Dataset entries
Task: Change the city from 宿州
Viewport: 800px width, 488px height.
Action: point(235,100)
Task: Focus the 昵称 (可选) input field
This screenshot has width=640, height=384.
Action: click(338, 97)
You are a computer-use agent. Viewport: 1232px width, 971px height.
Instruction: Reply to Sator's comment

### YOUR INSTRUCTIONS
Look through the records and copy down every line that holds "Task".

### ANSWER SECTION
Task: Change the city from 宿州
Task: Focus the 昵称 (可选) input field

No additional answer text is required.